Il clericalismo è una sorta di barriera tra i pastori, la Chiesa in generale, e soprattutto i giovani. Mentre gli anziani sono forse abituati a un certo stile i giovani non si riconoscono più. È un muro che impedisce alle nuove generazioni di comprendere il nostro linguaggio e a noi di andare verso di loro.
È necessario abbattere il clericalismo che difende una certa logica di potere.
A proposito di potere: tra i mali originati dal clericalismo, secondo Papa Francesco, ci sono gli abusi sessuali e gli abusi di potere nella Chiesa…
Se ne è parlato ma non sono stati temi di discussione centrale. Quando si è discusso di testimonianza si è parlato anche di contro-testimonianza e di mancanza di fedeltà alla coerenza. Gli abusi feriscono i rapporti di fiducia dei pastori e della comunità. In questo contesto si è parlato di abuso ma non come un argomento a se stante.
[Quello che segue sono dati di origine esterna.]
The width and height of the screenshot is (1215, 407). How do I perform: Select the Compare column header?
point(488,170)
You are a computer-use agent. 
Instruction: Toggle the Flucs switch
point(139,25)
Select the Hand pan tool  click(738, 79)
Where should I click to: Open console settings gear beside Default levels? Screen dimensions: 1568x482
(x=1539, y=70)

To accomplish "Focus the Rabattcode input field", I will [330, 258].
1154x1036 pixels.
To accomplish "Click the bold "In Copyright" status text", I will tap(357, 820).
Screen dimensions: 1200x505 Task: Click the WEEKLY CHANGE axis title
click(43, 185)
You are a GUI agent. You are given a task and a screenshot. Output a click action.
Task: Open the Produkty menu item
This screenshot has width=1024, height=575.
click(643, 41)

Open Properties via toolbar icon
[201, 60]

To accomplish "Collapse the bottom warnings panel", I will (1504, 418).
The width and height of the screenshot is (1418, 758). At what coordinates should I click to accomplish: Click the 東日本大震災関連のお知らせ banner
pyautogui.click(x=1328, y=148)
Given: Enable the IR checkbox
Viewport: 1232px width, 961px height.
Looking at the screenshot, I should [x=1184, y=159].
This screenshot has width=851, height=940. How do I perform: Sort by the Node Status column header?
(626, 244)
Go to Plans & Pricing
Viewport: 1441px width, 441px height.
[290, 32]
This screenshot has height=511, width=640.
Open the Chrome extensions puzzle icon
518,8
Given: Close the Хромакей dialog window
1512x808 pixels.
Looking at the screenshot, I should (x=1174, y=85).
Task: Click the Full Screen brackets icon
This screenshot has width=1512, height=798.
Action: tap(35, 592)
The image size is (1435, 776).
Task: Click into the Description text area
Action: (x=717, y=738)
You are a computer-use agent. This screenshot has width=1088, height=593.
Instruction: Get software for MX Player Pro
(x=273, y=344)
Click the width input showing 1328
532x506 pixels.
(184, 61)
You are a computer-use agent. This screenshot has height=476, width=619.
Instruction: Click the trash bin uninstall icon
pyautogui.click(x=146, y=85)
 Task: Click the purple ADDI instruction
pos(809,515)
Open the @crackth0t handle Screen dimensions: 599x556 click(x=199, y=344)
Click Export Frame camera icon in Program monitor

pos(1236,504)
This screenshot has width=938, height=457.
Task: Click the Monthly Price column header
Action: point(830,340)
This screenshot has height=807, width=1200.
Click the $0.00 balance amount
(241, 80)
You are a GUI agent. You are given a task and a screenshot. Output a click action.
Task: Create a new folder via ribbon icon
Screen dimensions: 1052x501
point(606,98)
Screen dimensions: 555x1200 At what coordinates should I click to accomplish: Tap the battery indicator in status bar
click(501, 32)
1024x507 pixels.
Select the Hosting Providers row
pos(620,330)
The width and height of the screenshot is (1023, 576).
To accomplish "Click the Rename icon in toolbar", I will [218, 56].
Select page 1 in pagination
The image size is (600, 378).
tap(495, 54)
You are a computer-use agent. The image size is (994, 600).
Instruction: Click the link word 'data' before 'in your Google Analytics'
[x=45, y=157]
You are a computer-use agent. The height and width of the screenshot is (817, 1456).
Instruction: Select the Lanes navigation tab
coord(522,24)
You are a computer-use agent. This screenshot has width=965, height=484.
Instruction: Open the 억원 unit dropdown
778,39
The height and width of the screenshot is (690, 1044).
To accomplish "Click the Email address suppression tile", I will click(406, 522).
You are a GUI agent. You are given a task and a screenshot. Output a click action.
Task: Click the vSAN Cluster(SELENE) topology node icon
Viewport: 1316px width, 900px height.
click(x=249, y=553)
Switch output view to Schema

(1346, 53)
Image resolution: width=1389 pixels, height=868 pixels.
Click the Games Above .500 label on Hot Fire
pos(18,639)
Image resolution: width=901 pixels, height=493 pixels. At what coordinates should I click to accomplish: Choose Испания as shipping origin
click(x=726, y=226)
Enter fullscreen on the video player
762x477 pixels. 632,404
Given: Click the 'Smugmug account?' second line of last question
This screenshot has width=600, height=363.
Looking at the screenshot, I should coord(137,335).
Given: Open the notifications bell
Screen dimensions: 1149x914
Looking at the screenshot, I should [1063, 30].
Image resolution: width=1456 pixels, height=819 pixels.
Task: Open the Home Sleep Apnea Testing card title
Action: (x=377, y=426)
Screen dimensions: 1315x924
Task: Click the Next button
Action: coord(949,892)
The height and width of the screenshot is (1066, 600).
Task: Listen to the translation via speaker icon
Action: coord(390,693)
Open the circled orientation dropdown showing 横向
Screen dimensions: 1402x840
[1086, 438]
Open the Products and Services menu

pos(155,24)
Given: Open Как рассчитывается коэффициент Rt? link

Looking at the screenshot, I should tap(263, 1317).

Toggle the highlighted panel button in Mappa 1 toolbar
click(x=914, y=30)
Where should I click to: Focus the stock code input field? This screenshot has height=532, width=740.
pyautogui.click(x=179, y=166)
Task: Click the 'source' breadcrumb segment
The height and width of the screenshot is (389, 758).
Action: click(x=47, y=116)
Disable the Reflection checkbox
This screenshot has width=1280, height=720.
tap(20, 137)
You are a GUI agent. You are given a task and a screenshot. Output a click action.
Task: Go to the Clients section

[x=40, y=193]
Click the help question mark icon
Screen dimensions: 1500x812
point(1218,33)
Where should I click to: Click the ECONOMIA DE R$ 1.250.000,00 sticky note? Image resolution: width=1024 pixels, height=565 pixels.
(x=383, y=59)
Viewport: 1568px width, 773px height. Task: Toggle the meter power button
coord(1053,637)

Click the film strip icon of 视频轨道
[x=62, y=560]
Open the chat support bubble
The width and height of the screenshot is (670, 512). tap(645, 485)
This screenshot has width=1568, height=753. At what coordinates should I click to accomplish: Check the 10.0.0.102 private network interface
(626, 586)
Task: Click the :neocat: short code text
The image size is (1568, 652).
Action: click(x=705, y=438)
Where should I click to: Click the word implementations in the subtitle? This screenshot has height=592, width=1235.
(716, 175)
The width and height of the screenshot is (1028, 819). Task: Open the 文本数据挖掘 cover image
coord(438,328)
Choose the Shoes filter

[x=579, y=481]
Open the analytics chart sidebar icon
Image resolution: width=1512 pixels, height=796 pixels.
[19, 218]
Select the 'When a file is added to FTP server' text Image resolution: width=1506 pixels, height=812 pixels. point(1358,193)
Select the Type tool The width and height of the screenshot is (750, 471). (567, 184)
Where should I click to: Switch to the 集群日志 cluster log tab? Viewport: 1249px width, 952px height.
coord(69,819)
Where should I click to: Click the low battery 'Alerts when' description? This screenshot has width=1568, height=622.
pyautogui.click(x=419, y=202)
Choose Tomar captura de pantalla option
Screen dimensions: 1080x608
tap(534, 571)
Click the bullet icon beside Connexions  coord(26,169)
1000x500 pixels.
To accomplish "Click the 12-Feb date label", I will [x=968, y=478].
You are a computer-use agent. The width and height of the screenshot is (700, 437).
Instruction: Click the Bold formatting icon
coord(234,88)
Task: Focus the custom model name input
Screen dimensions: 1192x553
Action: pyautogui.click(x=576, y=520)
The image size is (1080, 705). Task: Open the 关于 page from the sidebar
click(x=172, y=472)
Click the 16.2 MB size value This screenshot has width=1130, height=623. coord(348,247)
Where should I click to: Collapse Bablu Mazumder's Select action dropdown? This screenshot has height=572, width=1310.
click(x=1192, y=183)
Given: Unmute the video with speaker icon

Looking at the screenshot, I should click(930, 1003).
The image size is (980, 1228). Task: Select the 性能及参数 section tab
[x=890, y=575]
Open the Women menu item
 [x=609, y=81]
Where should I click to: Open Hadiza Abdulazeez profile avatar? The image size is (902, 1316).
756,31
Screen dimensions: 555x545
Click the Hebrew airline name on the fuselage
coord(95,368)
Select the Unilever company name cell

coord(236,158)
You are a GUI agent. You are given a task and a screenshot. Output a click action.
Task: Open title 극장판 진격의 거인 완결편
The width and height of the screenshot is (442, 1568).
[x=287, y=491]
Qual è il contributo che i padri sinodali e partecipanti dal Medio Oriente stanno dando a questo Sinodo? L’intervento del giovane iracheno Safa Al Alkoshy, cattolico caldeo di Baghdad, è stato molto apprezzato…
Mancano ancora diversi giorni e alcuni padri devono ancora parlare. È vero che c’è bisogno di pane, di giustizia, di prospettive sociali ma abbiamo anche bisogno di riconciliazione nelle nostre comunità, di dialogo. Come Chiesa – è bene dirlo – non risolveremo i problemi politici e sociali del Medio Oriente. Per quante case e quanti progetti possiamo fare, il futuro delle nostre comunità non dipende dalle nostre capacità di investimento. È evidente che dobbiamo partire da altro, come i giovani.
Un’ultima domanda: quale atmosfera si respira in aula sinodale? Sappiamo che Papa Francesco è quotidianamente presente ai lavori.
Il clima è cordiale, l’ambiente è sereno e libero. Papa Francesco ascolta molto gli interventi e interviene poco. Inoltre trovo molto utili i tre minuti di silenzio che il Pontefice ha disposto ogni cinque interventi. In questo modo ognuno può prestare attenzione alle risonanze che le cose ascoltate possono suscitare.